DATA FOR THIS EXERCISE -
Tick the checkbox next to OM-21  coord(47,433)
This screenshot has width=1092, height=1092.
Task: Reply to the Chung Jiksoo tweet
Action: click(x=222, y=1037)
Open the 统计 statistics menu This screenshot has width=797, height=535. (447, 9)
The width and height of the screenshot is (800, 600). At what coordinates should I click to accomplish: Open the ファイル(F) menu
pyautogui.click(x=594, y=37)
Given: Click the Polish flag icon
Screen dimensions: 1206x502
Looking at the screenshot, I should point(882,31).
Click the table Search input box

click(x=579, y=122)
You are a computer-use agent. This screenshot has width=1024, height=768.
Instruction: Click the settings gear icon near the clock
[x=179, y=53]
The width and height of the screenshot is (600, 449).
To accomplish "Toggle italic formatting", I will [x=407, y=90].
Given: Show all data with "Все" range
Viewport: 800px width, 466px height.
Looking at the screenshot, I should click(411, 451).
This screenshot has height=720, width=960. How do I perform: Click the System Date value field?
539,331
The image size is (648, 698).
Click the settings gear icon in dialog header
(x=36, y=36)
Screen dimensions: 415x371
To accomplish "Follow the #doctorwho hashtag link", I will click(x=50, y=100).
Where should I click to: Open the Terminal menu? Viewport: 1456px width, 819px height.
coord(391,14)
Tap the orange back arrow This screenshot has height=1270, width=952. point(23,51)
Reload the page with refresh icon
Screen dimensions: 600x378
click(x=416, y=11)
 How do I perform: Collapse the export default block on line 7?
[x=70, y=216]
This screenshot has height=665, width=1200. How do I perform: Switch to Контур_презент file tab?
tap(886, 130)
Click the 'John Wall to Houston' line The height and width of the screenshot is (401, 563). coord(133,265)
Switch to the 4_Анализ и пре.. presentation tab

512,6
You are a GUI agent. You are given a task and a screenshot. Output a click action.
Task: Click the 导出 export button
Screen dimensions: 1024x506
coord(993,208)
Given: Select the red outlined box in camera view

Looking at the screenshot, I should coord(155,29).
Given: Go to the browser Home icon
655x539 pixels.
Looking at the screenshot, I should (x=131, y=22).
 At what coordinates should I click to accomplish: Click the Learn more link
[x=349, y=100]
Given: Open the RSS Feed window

WORK ITEM - In the data above, which lines have "will"? Report each of them.

SOLUTION TO THE PROBLEM -
To accomplish "Toggle italic formatting", I will [x=407, y=90].
To accomplish "Follow the #doctorwho hashtag link", I will click(x=50, y=100).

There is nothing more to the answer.